L’Argentario è uno splendido promontorio situato sulla costa della provincia di Grosseto, dove si affacciano sul mare Porto Santo Stefano e Porto Ercole due antichi borghi di pescatori oggi accoglienti mete di un turismo internazionale.

Circondato dal mare è collegato alla terraferma tramite un istmo artificiale che corrisponde alla diga di Orbetello, oltre che dai tomboli della Giannella e della Feniglia, due spiagge lunghe e sabbiose. Il lido della Feniglia, quella lingua di terra dalla quale si ammira parte del paese di Porto Ercole, doveva essere la spiaggia della salvezza per il pittore Michele Angiolo Merisi, meglio conosciuto come Caravaggio, dal nome del suo paese natale. Rappresentava l’approdo di un naufrago che fugge non solo alla tempesta, ma soprattutto dalla punizione degli uomini. E invece proprio in quel tratto di costa, raggiunta dopo l’esilio e la fuga al Sud per evitare la condanna in seguito all’omicidio di Napoli e la tanto agognata grazia per i suoi crimini, stanco, smarrito, febbricitante e addolorato, qui vi trovò la morte.

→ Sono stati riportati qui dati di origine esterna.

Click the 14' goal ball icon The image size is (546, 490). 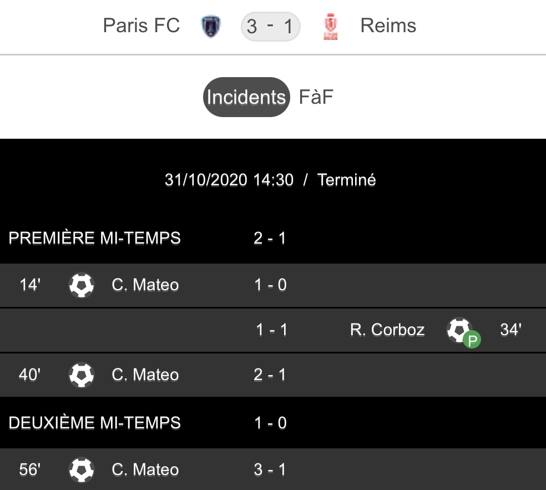[x=82, y=285]
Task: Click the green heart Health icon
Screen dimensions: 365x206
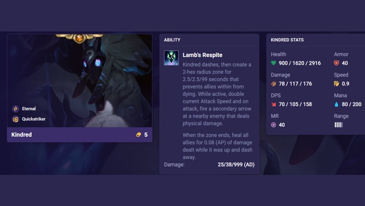Action: (x=273, y=63)
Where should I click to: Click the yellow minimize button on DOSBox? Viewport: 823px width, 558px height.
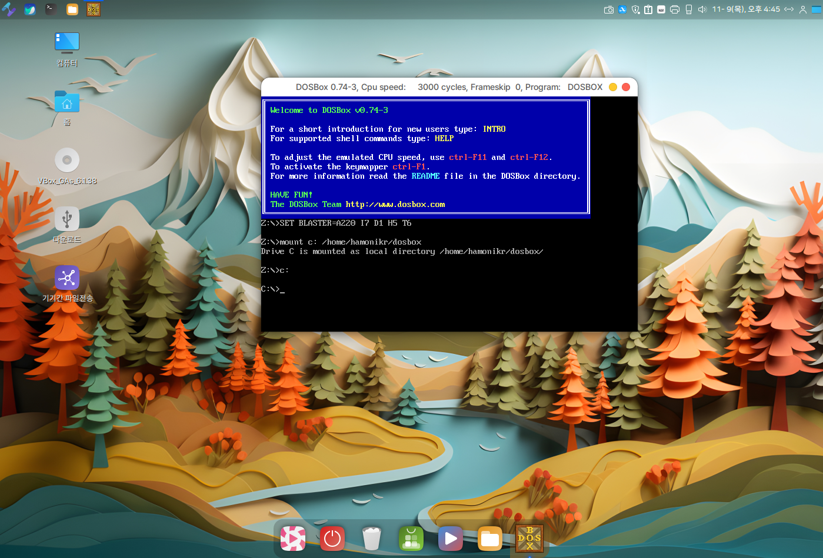613,87
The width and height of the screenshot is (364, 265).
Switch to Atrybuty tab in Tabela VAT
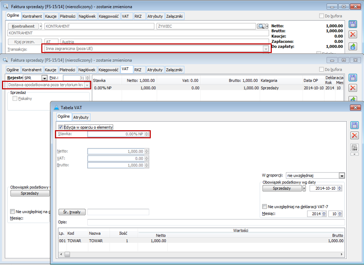pyautogui.click(x=81, y=117)
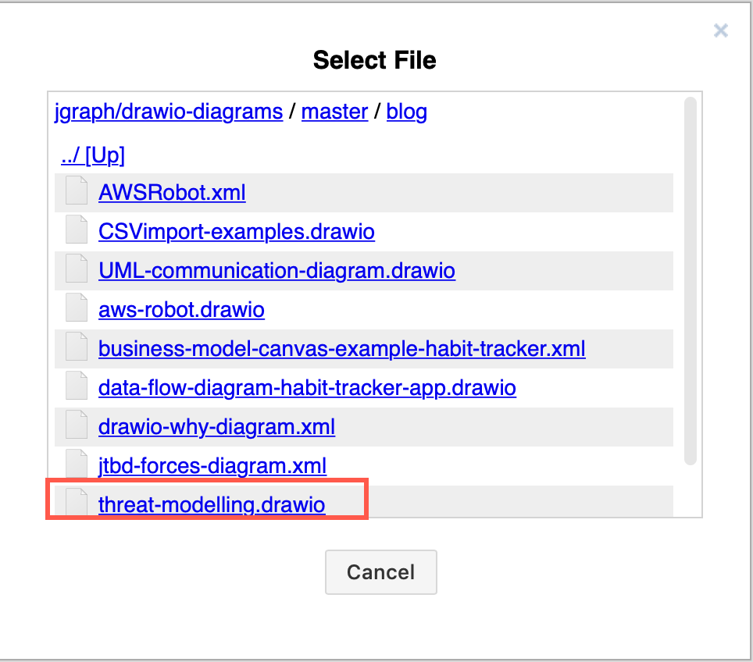Select AWSRobot.xml from the file list

171,192
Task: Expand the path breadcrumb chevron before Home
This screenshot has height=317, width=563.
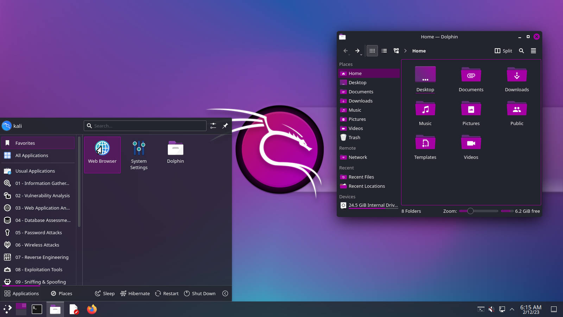Action: [405, 51]
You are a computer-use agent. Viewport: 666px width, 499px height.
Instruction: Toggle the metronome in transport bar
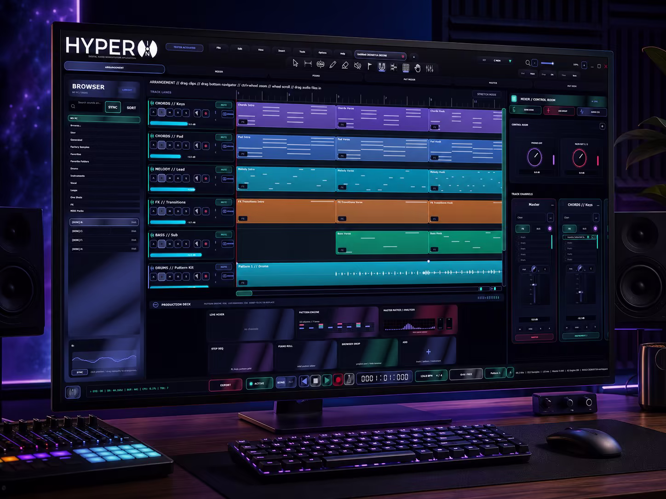(x=349, y=379)
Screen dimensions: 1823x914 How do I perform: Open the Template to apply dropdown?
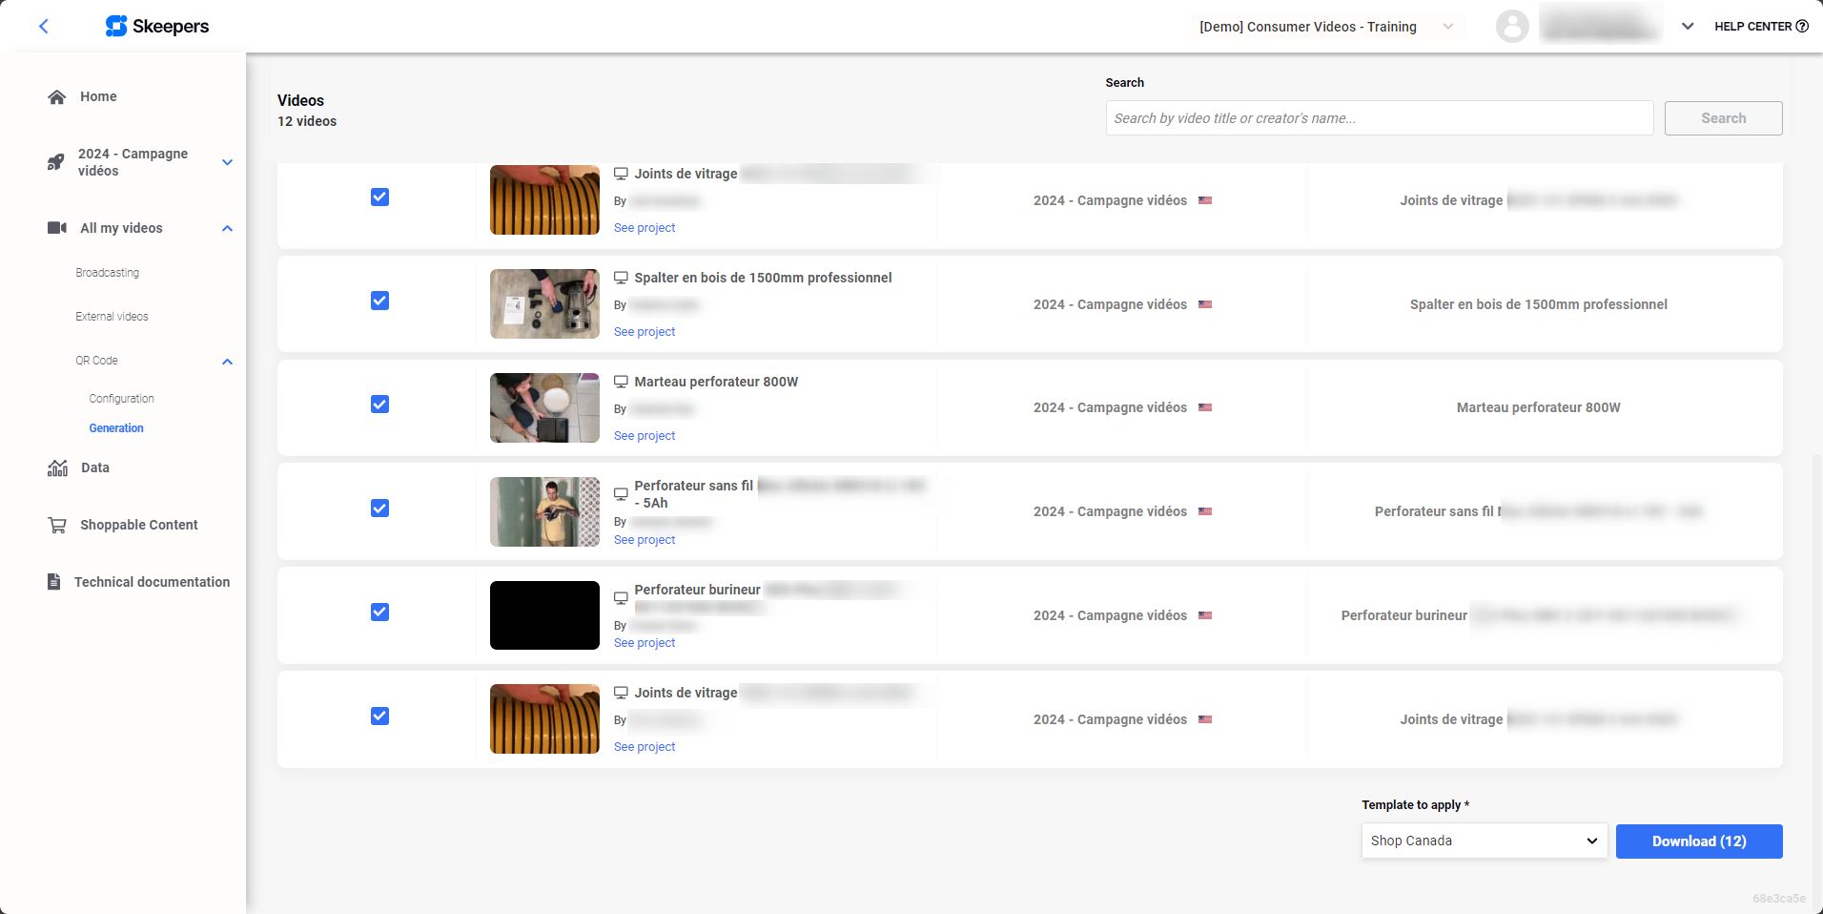click(1484, 841)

Scomparve così il 18 luglio 1610, a 39 anni un genio artistico, capace di rivoluzionare la pittura, ma anche un assassino, latitante ormai da molti anni. La sua vita è una storia di luci e di ombre. Sembra uscita da uno dei suoi dipinti, in cui la luce pare lotti contro il buio. Una storia di arte e violenza, di santi e prostitute, di bettole pericolose e sale principesche, di preti e pendagli da forca. È soprattutto la storia di un rapporto ambiguo con la morte, che l’artista sembra evocare e cercare per poi fuggirle spaventato. Per comprendere l’enigma della sua tragica fine però, è necessario comprendere l’essenza della sua vita, un’esistenza tribolata che oscilla tra genio e follia.

Secoli dopo la sua scomparsa, il territorio dell’Argentario lo ricorda con una stele commemorativa proprio nel luogo dove si narra fu ritrovato il suo corpo senza vita, spentosi forse proprio a causa dell’ambiente circostante, all’epoca insalubre.

Oggi al centro della pineta della Feniglia una lapide celebra l’immortale artista, anche se è nel cimitero di Porto Ercole che sono conservate le sue spoglie. Si tratta di una scultura marmorea, con le fattezze di Medusa, la bocca spalancata ed un divincolarsi di serpi intorno al volto. Volontariamente richiama l’opera dell’artista scomparso, ma è anche un simbolo tra l’ infernale e il protettivo, in una contraddizione come quella che ha segnato tutta la sua esistenza.